## Directions for this task
Retype nothing except the lines below from the one with "Más Información (140, 975)" through the one with "[Missed the magic", exactly, with images left out.

## Provided information
....................

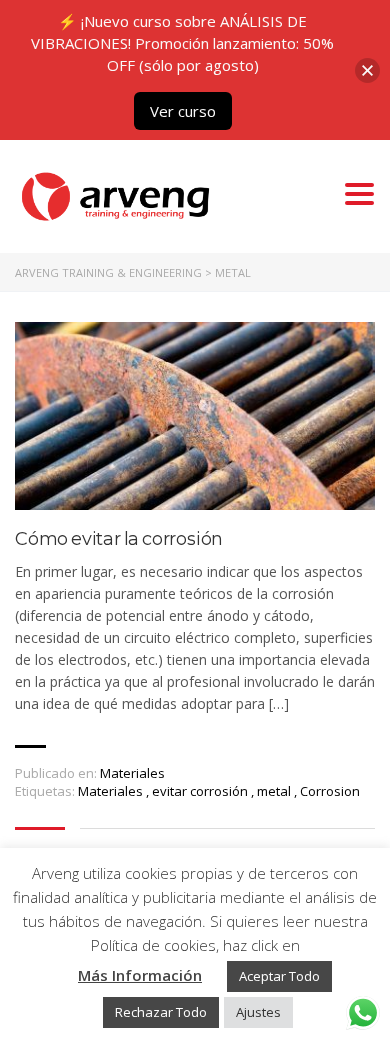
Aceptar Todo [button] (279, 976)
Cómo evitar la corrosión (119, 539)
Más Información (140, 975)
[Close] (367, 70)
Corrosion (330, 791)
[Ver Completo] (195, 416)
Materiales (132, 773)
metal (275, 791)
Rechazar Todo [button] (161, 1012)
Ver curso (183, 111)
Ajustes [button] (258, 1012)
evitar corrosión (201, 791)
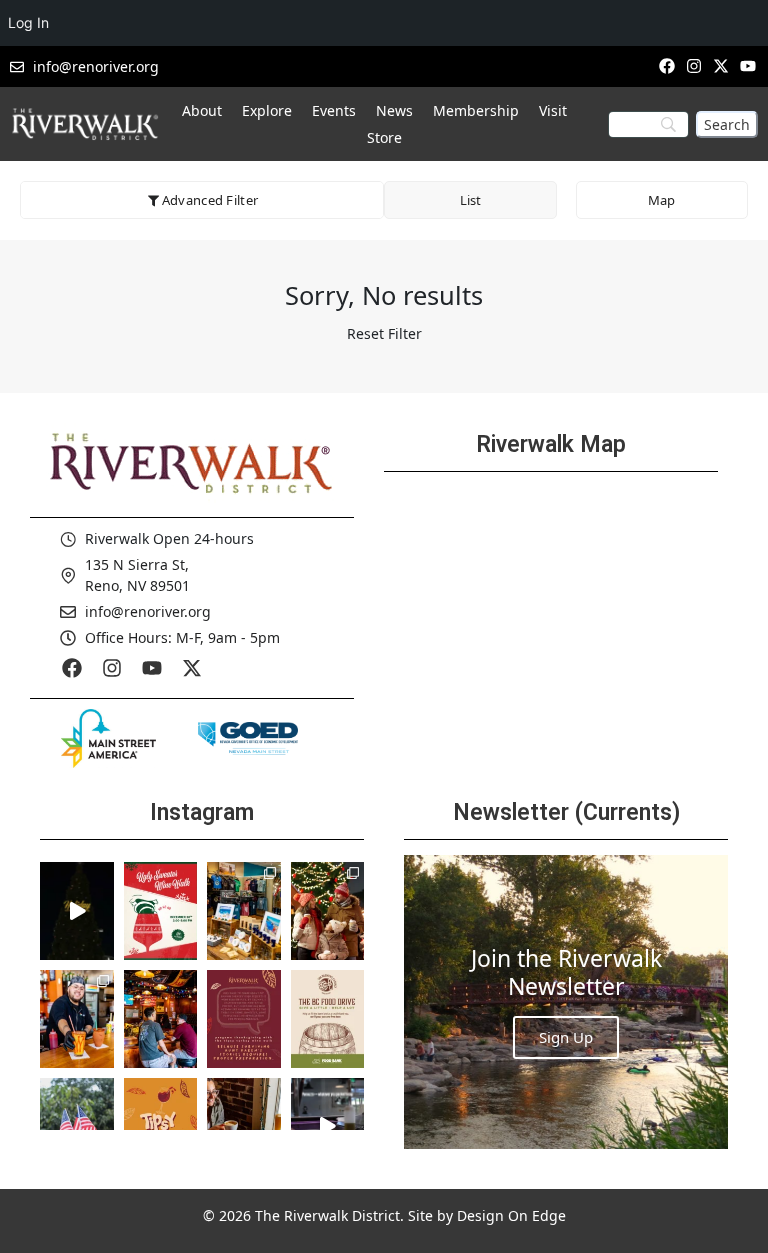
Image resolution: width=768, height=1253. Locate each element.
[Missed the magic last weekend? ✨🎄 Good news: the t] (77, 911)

....................

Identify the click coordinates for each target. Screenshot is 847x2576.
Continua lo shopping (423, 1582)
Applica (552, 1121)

....................

## Output for this exercise
Más Información (140, 975)
[Close] (367, 70)
Corrosion (330, 791)
[Ver Completo] (195, 416)
Materiales (132, 773)
metal (275, 791)
Rechazar Todo [button] (161, 1012)
Ver curso (183, 111)
Ajustes [button] (258, 1012)
evitar corrosión (201, 791)
Image resolution: width=768, height=1253. Locate each element.
[Missed the magic last weekend? ✨🎄 Good news: the t] (77, 911)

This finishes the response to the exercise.